* begin Text extract *

Don't forget that this was also the Romanization of Christianity.
There is nothing wrong with adopting some Roman styles. Now, it can be argued that some churchmen actually adopted Roman ideas (such as theocratic government) which were contrary to authentic Christianity, but this did not eclipse Christianity. And the last vestiges of caesaropapism were removed during the Second Vatican Council.
Two of the first actions when the Empire became Christian were the Council of Nicaea [wikipedia.org] which tried to establish common Christian doctrine (if you don't agree you're no longer part of the church)
It is very hard to be part of the Church when you do not believe in it, yes? The Church is a doctrinal organization. Her top priorities are preaching sound doctrine, and administering the sacraments. She must allow people to get out (or refrain from getting in), so people have freedom of religion. But it is not reasonable to expect the Church to dilute her teaching so everyone is in.
Hasn't ended to this day? How so?
When have the Abrahamic religions ever been at peace even with variants of themselves?
Except that the situation is not symmetrical. In the overwhelming majority of cases, the aggressor is Muslim, and the victim is either Christian or Jew.
Where one could check and see that while the Christianity arrived in the Middle East at about the same time as Islam, [wikipedia.org] it is the later which spread across North Africa and further East in the following 100 years. [wikipedia.org]
Christianity arrived earlier, even if it covered little of the Middle East.
AFTER WHICH the golden age and the scientific revolution [wikipedia.org] started in the Islamic world, lasting for 500 years.
At that time, a significant percentage of the population in the most advanced Islamic countries was still Christian.
You know what is that period referred to as in the Christian world? 6th to 13th century? The Dark Ages.
Maybe it had something to do with the barbaric chaos caused by the end of the Roman Empire?
Pretty much exactly, yes. Those things you mention are extreme reactions against a largely puritanical society (well, the high STD [and teen pregnancy] rates are a result of poor-to-nil sex education because Sex Is Evil).
If there is promotion of chastity in America, it is not among the elites. The cultural elites are overwhelmingly pro-pornography. See what passes on TV and cinema.
Second, I have never seen a Christian say that sex is evil. Precisely the opposite: they say that sex is sacred.
An interesting position. You seem to be trying to impute some kind of hypocrisy to such people.
I don't say they are hypocrites. I say they are inconsistent.

* end Text extract *
* begin Material to process *

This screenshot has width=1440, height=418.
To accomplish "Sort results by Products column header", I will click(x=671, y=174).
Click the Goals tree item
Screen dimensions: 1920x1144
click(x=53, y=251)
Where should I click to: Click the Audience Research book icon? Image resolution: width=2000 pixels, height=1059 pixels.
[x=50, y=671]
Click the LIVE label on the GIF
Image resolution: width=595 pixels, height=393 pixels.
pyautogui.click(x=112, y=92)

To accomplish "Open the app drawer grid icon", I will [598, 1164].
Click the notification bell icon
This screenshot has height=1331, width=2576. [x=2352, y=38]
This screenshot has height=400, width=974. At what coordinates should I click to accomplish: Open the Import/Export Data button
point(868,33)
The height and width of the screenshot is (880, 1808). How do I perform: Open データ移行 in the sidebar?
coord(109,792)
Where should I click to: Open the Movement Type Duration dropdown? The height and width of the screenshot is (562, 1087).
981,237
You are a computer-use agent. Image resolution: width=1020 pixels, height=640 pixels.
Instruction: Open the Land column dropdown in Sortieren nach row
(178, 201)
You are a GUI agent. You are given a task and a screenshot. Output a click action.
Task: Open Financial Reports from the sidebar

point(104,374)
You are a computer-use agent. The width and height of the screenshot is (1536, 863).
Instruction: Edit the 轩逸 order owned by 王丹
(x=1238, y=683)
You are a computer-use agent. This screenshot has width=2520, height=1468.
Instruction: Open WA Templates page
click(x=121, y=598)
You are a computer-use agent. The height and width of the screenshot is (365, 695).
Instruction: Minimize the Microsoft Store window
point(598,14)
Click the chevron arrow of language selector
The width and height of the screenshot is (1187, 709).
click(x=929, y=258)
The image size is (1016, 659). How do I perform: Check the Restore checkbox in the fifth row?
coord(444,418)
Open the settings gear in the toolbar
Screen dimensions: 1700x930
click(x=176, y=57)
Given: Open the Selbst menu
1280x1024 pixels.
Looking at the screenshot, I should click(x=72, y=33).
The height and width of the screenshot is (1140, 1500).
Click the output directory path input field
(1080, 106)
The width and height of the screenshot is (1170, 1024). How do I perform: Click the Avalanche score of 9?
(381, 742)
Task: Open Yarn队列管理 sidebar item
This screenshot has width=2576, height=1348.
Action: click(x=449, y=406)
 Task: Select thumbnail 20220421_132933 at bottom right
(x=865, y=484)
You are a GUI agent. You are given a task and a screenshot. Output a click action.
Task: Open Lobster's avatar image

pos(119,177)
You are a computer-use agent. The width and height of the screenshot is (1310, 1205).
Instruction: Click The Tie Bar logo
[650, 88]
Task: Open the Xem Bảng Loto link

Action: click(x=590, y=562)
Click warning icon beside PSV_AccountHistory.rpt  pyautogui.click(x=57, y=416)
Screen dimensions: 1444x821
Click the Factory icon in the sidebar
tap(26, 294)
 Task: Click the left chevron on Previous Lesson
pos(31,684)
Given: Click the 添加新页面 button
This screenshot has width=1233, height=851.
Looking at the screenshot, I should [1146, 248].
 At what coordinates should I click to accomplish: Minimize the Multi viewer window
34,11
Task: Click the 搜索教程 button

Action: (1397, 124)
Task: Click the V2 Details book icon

* end Material to process *

- **Directives**
1 – In the discussion of Christianity, during which council were the last vestiges of caesaropapism removed?
2 – Copy the entries verbatim, from the line with "Task: Select thumbnail" up to and including the final line of the entries.

- **Completed exercise**
1 – The Second Vatican Council.

2 –
 Task: Select thumbnail 20220421_132933 at bottom right
(x=865, y=484)
You are a GUI agent. You are given a task and a screenshot. Output a click action.
Task: Open Lobster's avatar image

pos(119,177)
You are a computer-use agent. The width and height of the screenshot is (1310, 1205).
Instruction: Click The Tie Bar logo
[650, 88]
Task: Open the Xem Bảng Loto link

Action: click(x=590, y=562)
Click warning icon beside PSV_AccountHistory.rpt  pyautogui.click(x=57, y=416)
Screen dimensions: 1444x821
Click the Factory icon in the sidebar
tap(26, 294)
 Task: Click the left chevron on Previous Lesson
pos(31,684)
Given: Click the 添加新页面 button
This screenshot has width=1233, height=851.
Looking at the screenshot, I should [1146, 248].
 At what coordinates should I click to accomplish: Minimize the Multi viewer window
34,11
Task: Click the 搜索教程 button

Action: (1397, 124)
Task: Click the V2 Details book icon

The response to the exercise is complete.